Hands-On: Logistic Regression with BigDL

AI and Predictive Analytics in Data-Center Environments - http://dcai.bsc.es

Now that we know how to create a simple linear regression model both in bare bigDL and with PipelineML, let's move to the slightly more elaborate logistic regression. This example will help us to illustrate how networks with more than one layer are constructed in bigDL, as well as serve as further practice.

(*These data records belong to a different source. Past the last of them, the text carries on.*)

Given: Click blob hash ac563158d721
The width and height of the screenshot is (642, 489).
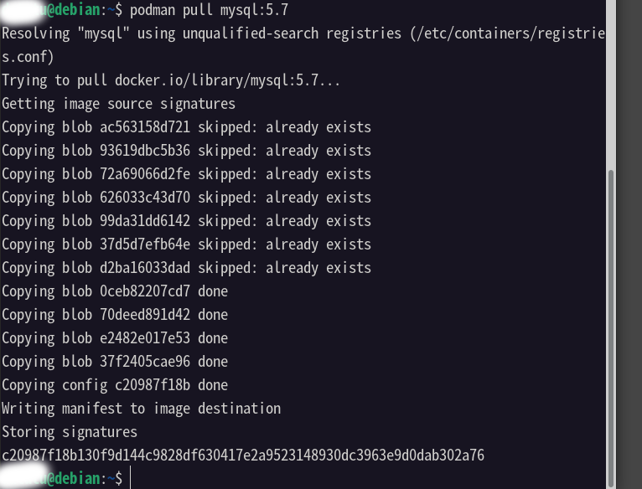Looking at the screenshot, I should (x=145, y=127).
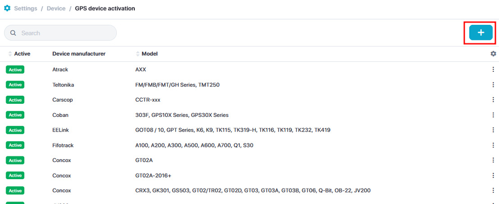This screenshot has width=499, height=204.
Task: Select the Device manufacturer column header
Action: [79, 54]
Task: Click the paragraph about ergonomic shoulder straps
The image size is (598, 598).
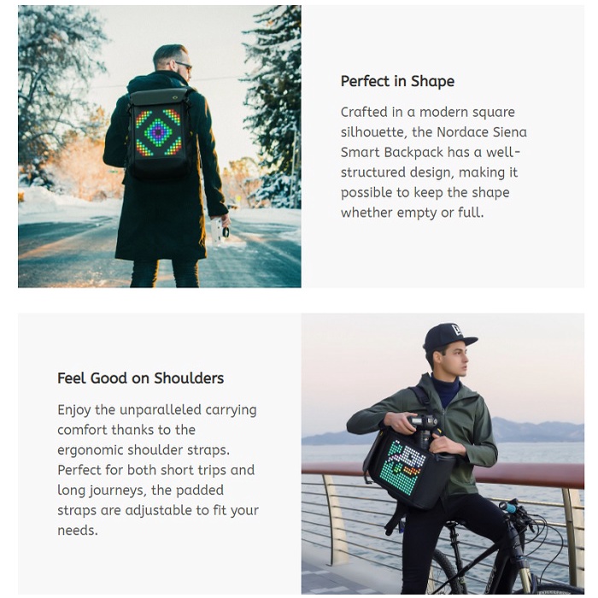Action: [x=158, y=470]
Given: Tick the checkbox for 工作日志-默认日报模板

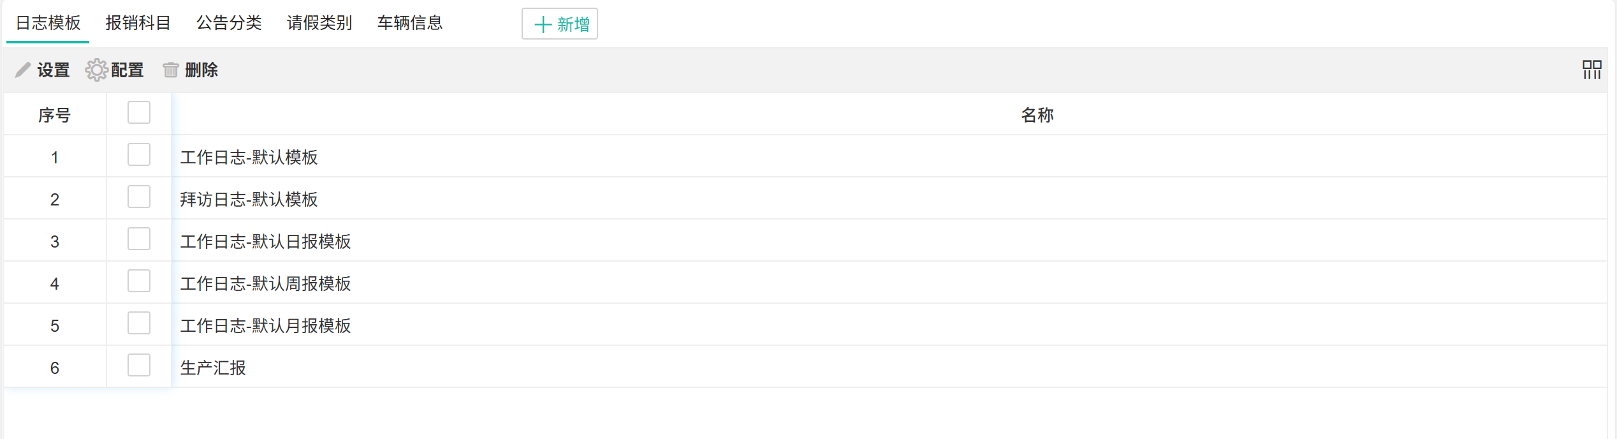Looking at the screenshot, I should 138,239.
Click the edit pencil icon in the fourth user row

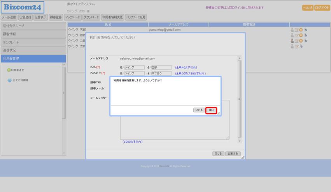[296, 46]
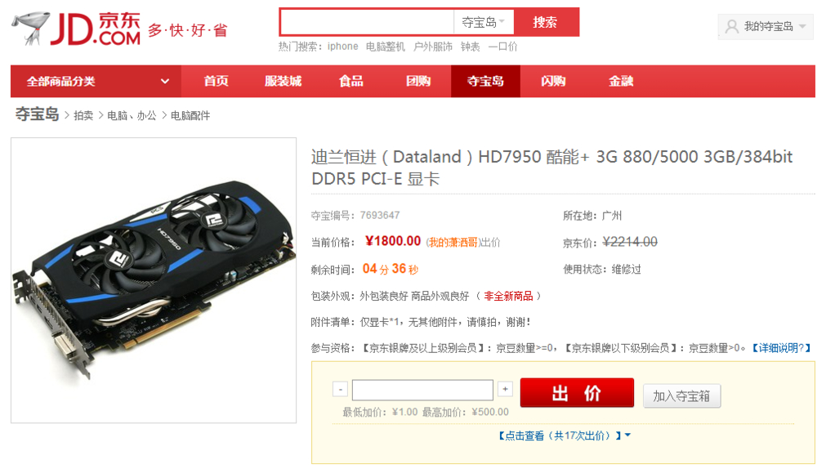Click the 电脑配件 breadcrumb link
Screen dimensions: 817x469
(190, 116)
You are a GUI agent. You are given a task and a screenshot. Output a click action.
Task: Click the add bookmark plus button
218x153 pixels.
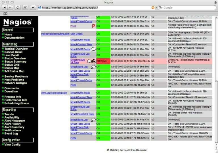[33, 7]
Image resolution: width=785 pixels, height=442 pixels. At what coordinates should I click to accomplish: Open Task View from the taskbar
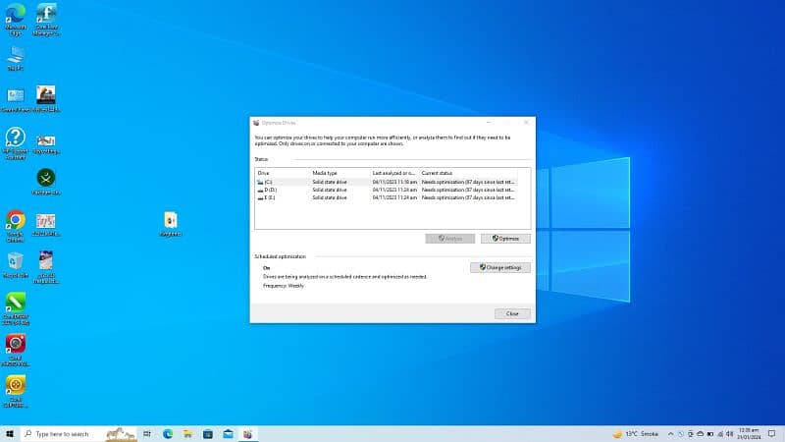click(x=147, y=433)
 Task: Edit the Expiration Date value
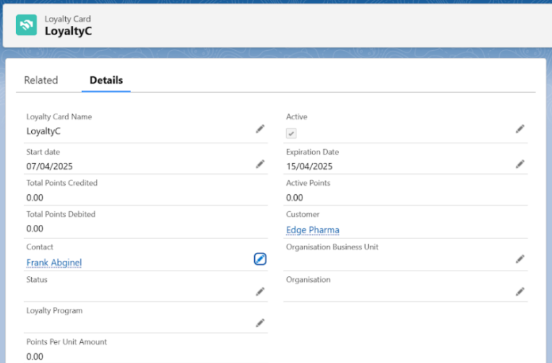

Because at the moment of writing this guide the RDD API is being deprecated and bare bigDL requires RDD manipulation we will use from now on the ML Pipeline API to train and test our models.

Downloading the dataset

For this exercise we will use the well known Iris dataset, hosted at the UCI Machine Learning Repository. In order to pull the data directly from the repository you can use sc.addFile() (we can do this because the file is quite small, avoid doing this for large files) and then it can be loaded into a DataFrame with spark.read.format():

In [7]:
from pyspark import SparkFiles
from pyspark.sql.types import StructType, StructField, FloatType, StringType
from pyspark import SparkContext
from bigdl.util.common import *
from pyspark.sql import SparkSession
# Create Spark Session
sc = SparkContext.getOrCreate(conf=create_spark_conf().setMaster("local[4]").set("spark.driver.memory","10g"))
spark = SparkSession.builder.getOrCreate()

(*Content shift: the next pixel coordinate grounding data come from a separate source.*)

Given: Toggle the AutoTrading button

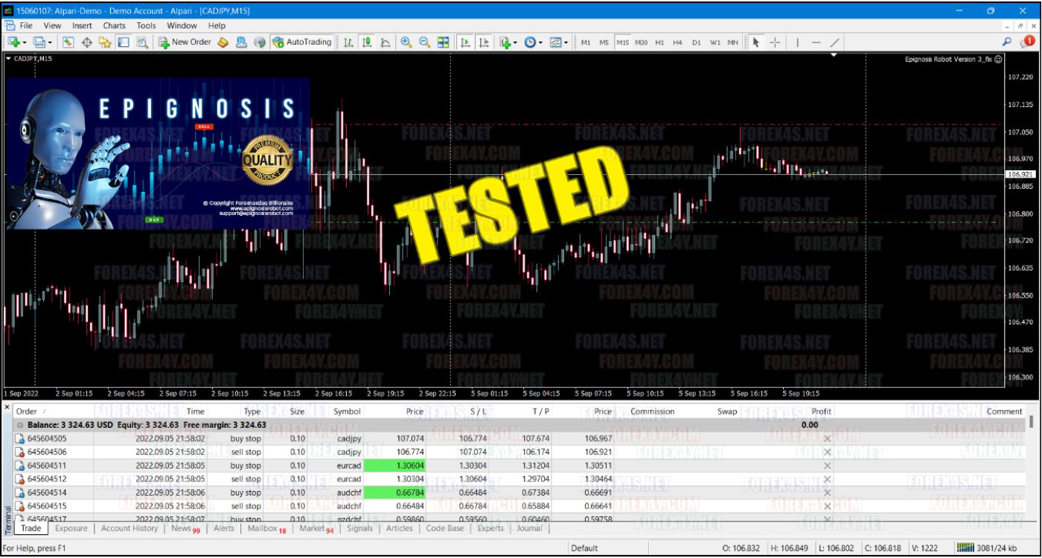Looking at the screenshot, I should click(301, 42).
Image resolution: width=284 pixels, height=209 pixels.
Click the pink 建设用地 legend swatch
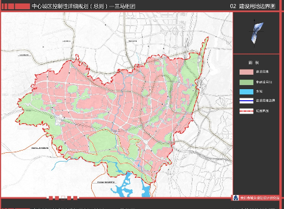point(246,72)
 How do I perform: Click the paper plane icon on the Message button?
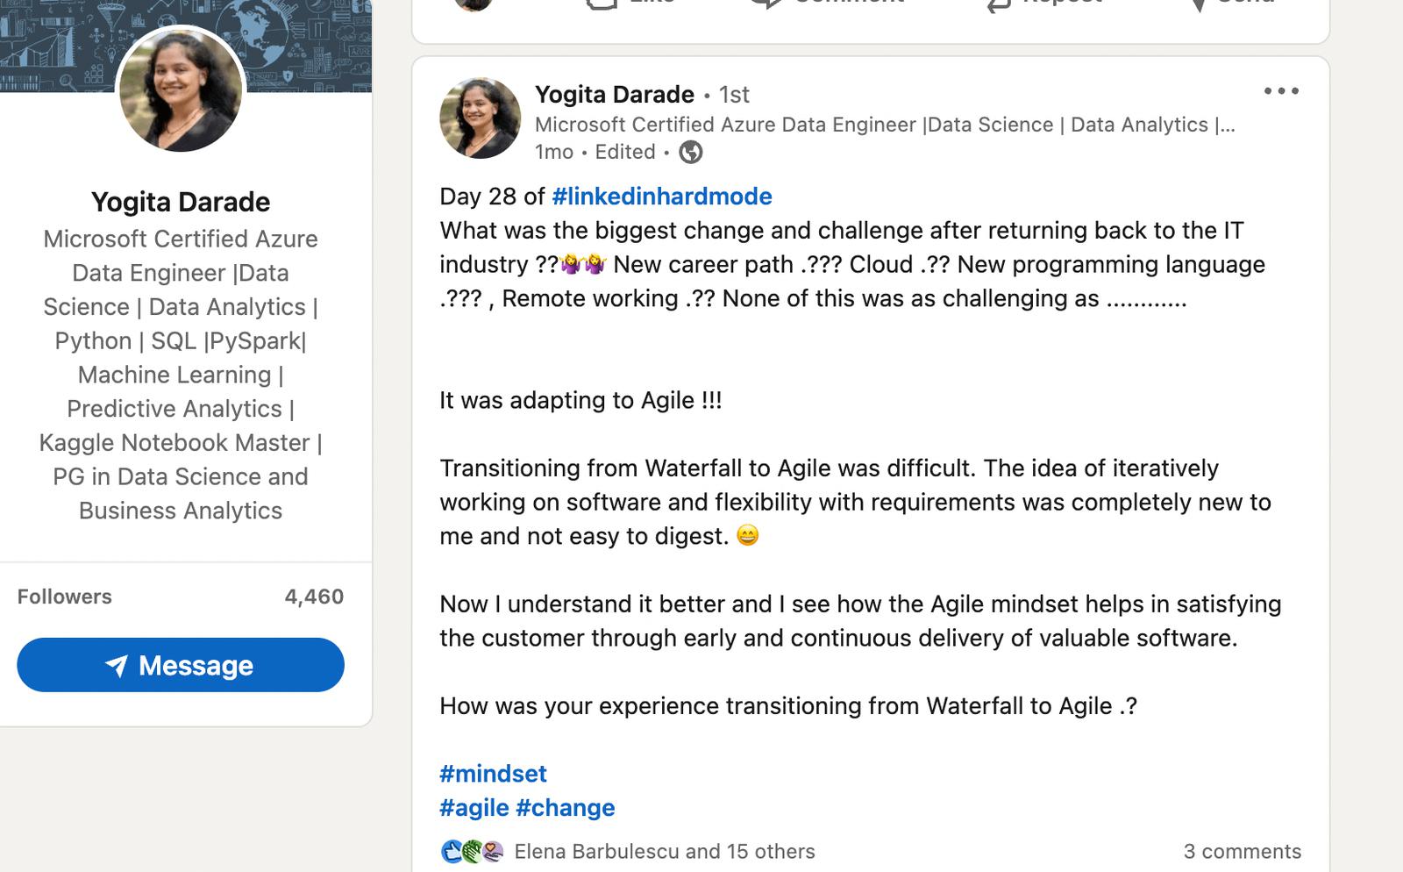[117, 666]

# Set a seed for RNG repeatability
seed = 2019

sc.addFile("http://archive.ics.uci.edu/ml/machine-learning-databases/iris/iris.data")

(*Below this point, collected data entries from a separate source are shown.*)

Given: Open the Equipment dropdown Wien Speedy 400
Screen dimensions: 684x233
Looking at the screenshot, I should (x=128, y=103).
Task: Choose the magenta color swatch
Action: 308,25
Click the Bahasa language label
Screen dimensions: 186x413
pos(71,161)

# Define te amount of features and classes for later use
num_features = 4
num_classes = 3

# Declare the DataFrame schema
iris_schema = StructType([
                StructField('sepal_length', FloatType(), True),
                StructField('sepal_width', FloatType(), True),
                StructField('petal_length', FloatType(), True),
                StructField('petal_width', FloatType(), True),
                StructField('class', StringType(), True)])

# Have to add the format change to avoid an error
iris_raw = spark.read.option("timestampFormat", "yyyy/MM/dd HH:mm:ss ZZ") .format("csv")\
              .schema(iris_schema)\
              .load(SparkFiles.get("iris.data"))
print('Number of rows: {}'.format(iris_raw.count()))
iris_raw.show(5)
iris_raw.printSchema()
Number of rows: 150
+------------+-----------+------------+-----------+-----------+
|sepal_length|sepal_width|petal_length|petal_width|      class|
+------------+-----------+------------+-----------+-----------+
|         5.1|        3.5|         1.4|        0.2|Iris-setosa|
|         4.9|        3.0|         1.4|        0.2|Iris-setosa|
|         4.7|        3.2|         1.3|        0.2|Iris-setosa|
|         4.6|        3.1|         1.5|        0.2|Iris-setosa|
|         5.0|        3.6|         1.4|        0.2|Iris-setosa|
+------------+-----------+------------+-----------+-----------+
only showing top 5 rows

root
 |-- sepal_length: float (nullable = true)
 |-- sepal_width: float (nullable = true)
 |-- petal_length: float (nullable = true)
 |-- petal_width: float (nullable = true)
 |-- class: string (nullable = true)

Because the file we pulled from the UCI repository did not include the column headers we had to manually specify them by creating the DataFrame schema (following the dataset description provided by UCI) and passing it to spark.read.format.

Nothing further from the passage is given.